**ИСХОДНЫЙ ОТРЫВОК:**
—————

Форма защиты у него была своеобразная. После того как его обвинили чуть ли не в сочувствии белогвардейщине, он стал подчеркнуто старательно причесывать свои непослушные волосы, носить белоснежные крахмальные воротнички, стал держаться, я сказал бы, с какой-то подчеркнутой старомодностью.
Это, собственно, было тем же самым, что и грубость Маяковского. Ведь Маяковский был необычайно нежным человеком и тоже легко ранимым. Я утверждаю, что это было так - более нежного и лирического человека, чем Маяковский, я не знал. А между тем Маяковский всегда слыл грубияном.
Эта черта также роднила Булгакова с Маяковским. И как мне это понятно. Я относился с огромным уважением и любовью к Константину Сергеевичу. Но боязнь, что покажусь ему подхалимом, боязнь, что я к нему "подлизываюсь", заставляла меня иногда даже грубо с ним разговаривать.
Константин Сергеевич как-то сказал:
- Иду однажды по коридору и чувствую, что кто-то плохо на меня смотрит. Оборачиваюсь - Яншин…
Если бы он знал, как это было далеко от истины!
Вот такой, часто искусственной формой поведения, своего рода защитной броней были грубость Маяковского и "поза" Булгакова.
Отчетливо вижу его в день моей свадьбы. Мы венчались в церкви. Народу очень много. Мне было тогда 24 года. Естественно, что я очень волновался. Стоя перед священником, я оглянулся по сторонам и увидел среди моря голов взволнованное лицо Булгакова… Он пытался увидеть, кто из нас первый встанет на коврик! Была такая примета: кто первый встанет на ковер - тот будет под каблуком держать другого, тот возьмет верх в совместной жизни. Чудный Михаил Афанасьевич! С какой нежностью вспоминаю я его!
Закончу воспоминания о Булгакове трагедией, которая произошла со мной.
Художественный театр ставил пьесу Булгакова "Кабала святош".
Репертуарный комитет протестовал против этого названия и требовал, чтобы пьеса называлась "Мольер". Я играл Бутона, слугу Мольера, и, пока мы репетировали с Горчаковым, все шло нормально. Но вот пьеса попала в руки Константина Сергеевича. И, как это бывало всегда, Константин Сергеевич, вероятно, больше, чем надо, сосредоточился на названии пьесы - "Мольер".
- Вы чувствуете, - говорил он нам, - какова ответственность наша перед великим именем, какова ответственность наша перед народом, какова ответственность наша перед французами, - мы ставим пьесу о великом Мольере!
И он стал делать спектакль-гала.
Отношение к этой пьесе как к биографической пьесе о Мольере было ошибкой Станиславского.
Репертком, изменив название, спутал карты. А в те времена уже были случаи снятия пьес как пьес "лжеисторических". Под эту рубрику и попал спектакль "Мольер".

—————

**УСЛОВИЕ ЗАДАНИЯ:** Продолжите приведенные выше воспоминания о Булгакове и постановке «Мольера», начав сразу после их последнего предложения.

**ПРЕДЛОЖЕННЫЕ СТРОКИ:**
—————

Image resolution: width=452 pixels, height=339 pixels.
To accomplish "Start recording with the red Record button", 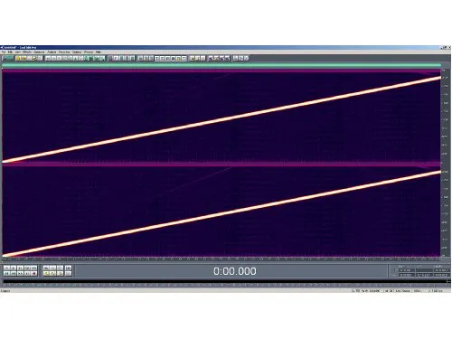I will click(34, 273).
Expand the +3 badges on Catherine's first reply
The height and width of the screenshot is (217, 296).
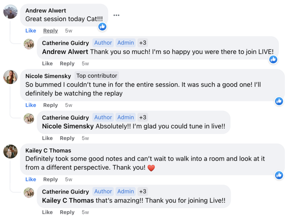click(x=143, y=43)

—————

**РЕЗУЛЬТАТ УПРАЖНЕНИЯ:**
В связи с этим реперткомовским запрещением у меня, как это часто бывает, появился репортер. Нужно было напечатать мнение артиста об этом спектакле.
Я объяснил репортеру, что Булгаков тут ни при чем, что виноват Репертуарный комитет, изменивший название пьесы, что виноват театр, исходивший в постановке из этого нового названия.
Словом, не помню точно, но ясно одно: я говорил в защиту Михаила Афанасьевича.
Каков же был мой ужас, когда я прочел в отчете репортера, что всю вину за искажение исторической правды я взваливаю на Булгакова. Это была совершенно неслыханная подлость репортера.
Для меня, конечно, это была трагедия. Я понимал, что Михаил Афанасьевич, в последнее время дошедший до очень большой нервозности, стал подозрителен даже к знакомым ему людям. Я понимал, что, может быть, я был из тех, которым он доверял. И вдруг такая статья!
До сих пор не могу вспоминать об этой истории равнодушно. Она камнем лежит у меня на сердце, как будто случилась вчера. Помню, в 1950 году я ставил в Драматическом театре имени Станиславского пьесу "Грибоедов", написанную С. А. Ермолинским, другом Михаила Афанасьевича, и, естественно, разговаривая с ним, не мог не коснуться этого случая. "Разумеется, - сказал С. А., - если бы Михаил Афанасьевич относился к вам безразлично, он проще бы отнесся и к этой истории. К друзьям он был требовательней и беспощадней, чем к кому-нибудь другому. И были вещи, которые он не прощал".
Да, это я понимал и тогда. Потому именно не мог объясниться, оправдываться, факты были против меня.
Отношения мои с Михаилом Афанасьевичем оборвались. Мы встречались с ним не раз, это естественно, но я был для него, вероятно, таким же посторонним человеком, как многие другие.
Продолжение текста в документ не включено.